## Task objective
In your answer, transcribe all of the data exactly.

Excerpts from a dataset
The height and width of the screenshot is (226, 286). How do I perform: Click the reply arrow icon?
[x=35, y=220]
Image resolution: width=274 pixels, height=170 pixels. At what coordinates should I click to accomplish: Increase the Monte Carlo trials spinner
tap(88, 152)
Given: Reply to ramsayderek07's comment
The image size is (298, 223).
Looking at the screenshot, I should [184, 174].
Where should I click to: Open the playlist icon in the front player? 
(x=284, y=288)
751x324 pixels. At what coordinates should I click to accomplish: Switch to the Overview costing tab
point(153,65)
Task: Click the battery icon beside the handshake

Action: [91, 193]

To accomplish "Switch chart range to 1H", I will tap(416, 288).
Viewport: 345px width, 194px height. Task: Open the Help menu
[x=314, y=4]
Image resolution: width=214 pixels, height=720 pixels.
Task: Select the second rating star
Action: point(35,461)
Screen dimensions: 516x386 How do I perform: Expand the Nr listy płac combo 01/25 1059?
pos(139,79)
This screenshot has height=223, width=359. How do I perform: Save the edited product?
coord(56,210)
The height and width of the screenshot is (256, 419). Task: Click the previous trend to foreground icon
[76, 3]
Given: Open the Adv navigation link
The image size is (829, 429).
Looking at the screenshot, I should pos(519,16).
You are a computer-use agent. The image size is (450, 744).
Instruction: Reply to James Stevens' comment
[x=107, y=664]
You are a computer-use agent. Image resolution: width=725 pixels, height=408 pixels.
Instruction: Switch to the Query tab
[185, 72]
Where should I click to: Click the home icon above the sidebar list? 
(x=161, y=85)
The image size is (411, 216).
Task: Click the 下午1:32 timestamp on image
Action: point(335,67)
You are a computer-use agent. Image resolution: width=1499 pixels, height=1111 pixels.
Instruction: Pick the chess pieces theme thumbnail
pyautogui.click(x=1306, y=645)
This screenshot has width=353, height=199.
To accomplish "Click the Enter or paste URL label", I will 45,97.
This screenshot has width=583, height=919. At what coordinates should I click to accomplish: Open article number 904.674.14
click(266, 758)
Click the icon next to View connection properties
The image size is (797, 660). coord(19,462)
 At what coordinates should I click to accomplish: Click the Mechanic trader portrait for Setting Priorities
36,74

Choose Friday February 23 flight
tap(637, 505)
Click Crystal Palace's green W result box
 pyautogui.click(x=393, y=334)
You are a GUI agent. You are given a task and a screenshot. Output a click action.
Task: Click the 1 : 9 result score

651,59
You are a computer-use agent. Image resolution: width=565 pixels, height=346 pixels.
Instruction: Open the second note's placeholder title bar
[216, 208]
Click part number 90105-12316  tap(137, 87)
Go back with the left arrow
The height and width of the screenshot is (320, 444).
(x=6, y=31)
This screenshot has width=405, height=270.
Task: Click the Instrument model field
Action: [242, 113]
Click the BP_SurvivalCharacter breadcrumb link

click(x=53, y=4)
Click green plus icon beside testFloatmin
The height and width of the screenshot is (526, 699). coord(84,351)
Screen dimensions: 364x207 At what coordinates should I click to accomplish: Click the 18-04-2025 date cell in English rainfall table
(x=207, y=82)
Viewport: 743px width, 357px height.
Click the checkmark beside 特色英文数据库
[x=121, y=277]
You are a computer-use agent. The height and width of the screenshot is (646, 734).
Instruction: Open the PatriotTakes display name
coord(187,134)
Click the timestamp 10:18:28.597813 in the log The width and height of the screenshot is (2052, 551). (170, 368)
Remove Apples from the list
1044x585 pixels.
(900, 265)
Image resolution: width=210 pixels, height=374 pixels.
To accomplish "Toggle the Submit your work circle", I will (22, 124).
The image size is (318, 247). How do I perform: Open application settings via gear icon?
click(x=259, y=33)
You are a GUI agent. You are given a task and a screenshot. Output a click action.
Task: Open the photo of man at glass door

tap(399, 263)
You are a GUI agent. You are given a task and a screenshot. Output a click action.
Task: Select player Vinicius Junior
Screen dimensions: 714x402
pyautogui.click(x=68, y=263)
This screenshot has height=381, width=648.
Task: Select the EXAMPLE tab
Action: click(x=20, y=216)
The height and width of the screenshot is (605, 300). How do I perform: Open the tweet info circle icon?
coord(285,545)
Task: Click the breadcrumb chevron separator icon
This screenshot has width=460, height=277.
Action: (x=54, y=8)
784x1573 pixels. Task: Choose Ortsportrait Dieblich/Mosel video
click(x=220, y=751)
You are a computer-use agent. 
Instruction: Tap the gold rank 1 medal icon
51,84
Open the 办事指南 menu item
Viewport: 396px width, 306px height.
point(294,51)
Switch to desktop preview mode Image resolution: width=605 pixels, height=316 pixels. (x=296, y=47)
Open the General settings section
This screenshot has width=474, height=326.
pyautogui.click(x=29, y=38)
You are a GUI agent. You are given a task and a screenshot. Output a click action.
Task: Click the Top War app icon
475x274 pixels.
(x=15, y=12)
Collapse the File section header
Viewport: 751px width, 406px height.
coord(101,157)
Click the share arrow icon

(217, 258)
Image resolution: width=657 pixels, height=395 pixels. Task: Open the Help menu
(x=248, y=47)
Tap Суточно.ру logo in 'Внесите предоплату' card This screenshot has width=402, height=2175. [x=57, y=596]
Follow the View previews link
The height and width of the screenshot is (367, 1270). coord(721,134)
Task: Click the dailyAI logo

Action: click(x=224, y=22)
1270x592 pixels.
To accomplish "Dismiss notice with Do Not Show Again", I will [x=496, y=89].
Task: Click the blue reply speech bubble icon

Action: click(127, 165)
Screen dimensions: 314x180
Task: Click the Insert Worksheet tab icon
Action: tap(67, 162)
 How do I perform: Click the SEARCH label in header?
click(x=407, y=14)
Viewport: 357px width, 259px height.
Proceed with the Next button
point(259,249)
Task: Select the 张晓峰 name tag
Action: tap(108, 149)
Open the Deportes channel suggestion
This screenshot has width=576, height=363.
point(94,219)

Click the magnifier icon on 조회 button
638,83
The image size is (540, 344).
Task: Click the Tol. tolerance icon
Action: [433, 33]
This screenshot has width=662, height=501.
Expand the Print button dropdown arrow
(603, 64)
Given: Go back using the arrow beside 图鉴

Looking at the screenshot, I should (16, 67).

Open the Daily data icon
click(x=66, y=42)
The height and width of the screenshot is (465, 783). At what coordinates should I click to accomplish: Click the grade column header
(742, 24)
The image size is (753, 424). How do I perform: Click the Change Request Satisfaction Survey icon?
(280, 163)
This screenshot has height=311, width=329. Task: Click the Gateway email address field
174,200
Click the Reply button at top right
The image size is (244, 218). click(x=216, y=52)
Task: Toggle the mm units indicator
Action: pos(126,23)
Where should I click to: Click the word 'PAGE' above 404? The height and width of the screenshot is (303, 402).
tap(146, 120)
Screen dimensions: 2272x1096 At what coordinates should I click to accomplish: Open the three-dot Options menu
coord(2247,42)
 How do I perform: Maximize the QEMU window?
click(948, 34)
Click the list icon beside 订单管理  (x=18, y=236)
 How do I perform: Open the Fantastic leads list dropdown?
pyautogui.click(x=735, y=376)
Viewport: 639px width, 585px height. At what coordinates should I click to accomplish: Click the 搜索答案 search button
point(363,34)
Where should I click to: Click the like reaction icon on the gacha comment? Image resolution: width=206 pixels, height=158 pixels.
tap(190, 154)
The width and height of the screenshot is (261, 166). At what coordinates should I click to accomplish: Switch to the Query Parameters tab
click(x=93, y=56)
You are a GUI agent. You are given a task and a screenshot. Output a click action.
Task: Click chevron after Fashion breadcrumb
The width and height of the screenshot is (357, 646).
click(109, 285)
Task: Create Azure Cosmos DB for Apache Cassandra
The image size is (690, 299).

## Response below
The height and width of the screenshot is (226, 286). How do I perform: Click the reply arrow icon?
[x=35, y=220]
Image resolution: width=274 pixels, height=170 pixels. At what coordinates should I click to accomplish: Increase the Monte Carlo trials spinner
tap(88, 152)
Given: Reply to ramsayderek07's comment
The image size is (298, 223).
Looking at the screenshot, I should [184, 174].
Where should I click to: Open the playlist icon in the front player? 
(x=284, y=288)
751x324 pixels. At what coordinates should I click to accomplish: Switch to the Overview costing tab
point(153,65)
Task: Click the battery icon beside the handshake

Action: [91, 193]

To accomplish "Switch chart range to 1H", I will tap(416, 288).
Viewport: 345px width, 194px height. Task: Open the Help menu
[x=314, y=4]
Image resolution: width=214 pixels, height=720 pixels.
Task: Select the second rating star
Action: point(35,461)
Screen dimensions: 516x386 How do I perform: Expand the Nr listy płac combo 01/25 1059?
pos(139,79)
This screenshot has height=223, width=359. How do I perform: Save the edited product?
coord(56,210)
The height and width of the screenshot is (256, 419). Task: Click the previous trend to foreground icon
[76, 3]
Given: Open the Adv navigation link
The image size is (829, 429).
Looking at the screenshot, I should pos(519,16).
You are a computer-use agent. The image size is (450, 744).
Instruction: Reply to James Stevens' comment
[x=107, y=664]
You are a computer-use agent. Image resolution: width=725 pixels, height=408 pixels.
Instruction: Switch to the Query tab
[185, 72]
Where should I click to: Click the home icon above the sidebar list? 
(x=161, y=85)
The image size is (411, 216).
Task: Click the 下午1:32 timestamp on image
Action: point(335,67)
You are a computer-use agent. Image resolution: width=1499 pixels, height=1111 pixels.
Instruction: Pick the chess pieces theme thumbnail
pyautogui.click(x=1306, y=645)
This screenshot has width=353, height=199.
To accomplish "Click the Enter or paste URL label", I will 45,97.
This screenshot has width=583, height=919. At what coordinates should I click to accomplish: Open article number 904.674.14
click(266, 758)
Click the icon next to View connection properties
The image size is (797, 660). coord(19,462)
 At what coordinates should I click to accomplish: Click the Mechanic trader portrait for Setting Priorities
36,74

Choose Friday February 23 flight
tap(637, 505)
Click Crystal Palace's green W result box
 pyautogui.click(x=393, y=334)
You are a GUI agent. You are given a task and a screenshot. Output a click action.
Task: Click the 1 : 9 result score

651,59
You are a computer-use agent. Image resolution: width=565 pixels, height=346 pixels.
Instruction: Open the second note's placeholder title bar
[216, 208]
Click part number 90105-12316  tap(137, 87)
Go back with the left arrow
The height and width of the screenshot is (320, 444).
(x=6, y=31)
This screenshot has width=405, height=270.
Task: Click the Instrument model field
Action: [242, 113]
Click the BP_SurvivalCharacter breadcrumb link

click(x=53, y=4)
Click green plus icon beside testFloatmin
The height and width of the screenshot is (526, 699). coord(84,351)
Screen dimensions: 364x207 At what coordinates should I click to accomplish: Click the 18-04-2025 date cell in English rainfall table
(x=207, y=82)
Viewport: 743px width, 357px height.
Click the checkmark beside 特色英文数据库
[x=121, y=277]
You are a computer-use agent. The height and width of the screenshot is (646, 734).
Instruction: Open the PatriotTakes display name
coord(187,134)
Click the timestamp 10:18:28.597813 in the log The width and height of the screenshot is (2052, 551). (170, 368)
Remove Apples from the list
1044x585 pixels.
(900, 265)
Image resolution: width=210 pixels, height=374 pixels.
To accomplish "Toggle the Submit your work circle", I will (22, 124).
The image size is (318, 247). How do I perform: Open application settings via gear icon?
click(x=259, y=33)
You are a GUI agent. You are given a task and a screenshot. Output a click action.
Task: Open the photo of man at glass door

tap(399, 263)
You are a GUI agent. You are given a task and a screenshot. Output a click action.
Task: Select player Vinicius Junior
Screen dimensions: 714x402
pyautogui.click(x=68, y=263)
This screenshot has height=381, width=648.
Task: Select the EXAMPLE tab
Action: click(x=20, y=216)
The height and width of the screenshot is (605, 300). How do I perform: Open the tweet info circle icon?
coord(285,545)
Task: Click the breadcrumb chevron separator icon
This screenshot has width=460, height=277.
Action: (x=54, y=8)
784x1573 pixels. Task: Choose Ortsportrait Dieblich/Mosel video
click(x=220, y=751)
You are a computer-use agent. 
Instruction: Tap the gold rank 1 medal icon
51,84
Open the 办事指南 menu item
Viewport: 396px width, 306px height.
point(294,51)
Switch to desktop preview mode Image resolution: width=605 pixels, height=316 pixels. (x=296, y=47)
Open the General settings section
This screenshot has width=474, height=326.
pyautogui.click(x=29, y=38)
You are a GUI agent. You are given a task and a screenshot. Output a click action.
Task: Click the Top War app icon
475x274 pixels.
(x=15, y=12)
Collapse the File section header
Viewport: 751px width, 406px height.
coord(101,157)
Click the share arrow icon

(217, 258)
Image resolution: width=657 pixels, height=395 pixels. Task: Open the Help menu
(x=248, y=47)
Tap Суточно.ру logo in 'Внесите предоплату' card This screenshot has width=402, height=2175. [x=57, y=596]
Follow the View previews link
The height and width of the screenshot is (367, 1270). coord(721,134)
Task: Click the dailyAI logo

Action: click(x=224, y=22)
1270x592 pixels.
To accomplish "Dismiss notice with Do Not Show Again", I will [x=496, y=89].
Task: Click the blue reply speech bubble icon

Action: click(127, 165)
Screen dimensions: 314x180
Task: Click the Insert Worksheet tab icon
Action: tap(67, 162)
 How do I perform: Click the SEARCH label in header?
click(x=407, y=14)
Viewport: 357px width, 259px height.
Proceed with the Next button
point(259,249)
Task: Select the 张晓峰 name tag
Action: tap(108, 149)
Open the Deportes channel suggestion
This screenshot has width=576, height=363.
point(94,219)

Click the magnifier icon on 조회 button
638,83
The image size is (540, 344).
Task: Click the Tol. tolerance icon
Action: [433, 33]
This screenshot has width=662, height=501.
Expand the Print button dropdown arrow
(603, 64)
Given: Go back using the arrow beside 图鉴

Looking at the screenshot, I should (16, 67).

Open the Daily data icon
click(x=66, y=42)
The height and width of the screenshot is (465, 783). At what coordinates should I click to accomplish: Click the grade column header
(742, 24)
The image size is (753, 424). How do I perform: Click the Change Request Satisfaction Survey icon?
(280, 163)
This screenshot has height=311, width=329. Task: Click the Gateway email address field
174,200
Click the Reply button at top right
The image size is (244, 218). click(x=216, y=52)
Task: Toggle the mm units indicator
Action: pos(126,23)
Where should I click to: Click the word 'PAGE' above 404? The height and width of the screenshot is (303, 402).
tap(146, 120)
Screen dimensions: 2272x1096 At what coordinates should I click to accomplish: Open the three-dot Options menu
coord(2247,42)
 How do I perform: Maximize the QEMU window?
click(948, 34)
Click the list icon beside 订单管理  (x=18, y=236)
 How do I perform: Open the Fantastic leads list dropdown?
pyautogui.click(x=735, y=376)
Viewport: 639px width, 585px height. At what coordinates should I click to accomplish: Click the 搜索答案 search button
point(363,34)
Where should I click to: Click the like reaction icon on the gacha comment? Image resolution: width=206 pixels, height=158 pixels.
tap(190, 154)
The width and height of the screenshot is (261, 166). At what coordinates should I click to accomplish: Switch to the Query Parameters tab
click(x=93, y=56)
You are a GUI agent. You are given a task and a screenshot. Output a click action.
Task: Click chevron after Fashion breadcrumb
The width and height of the screenshot is (357, 646).
click(109, 285)
Task: Create Azure Cosmos DB for Apache Cassandra
The image size is (690, 299).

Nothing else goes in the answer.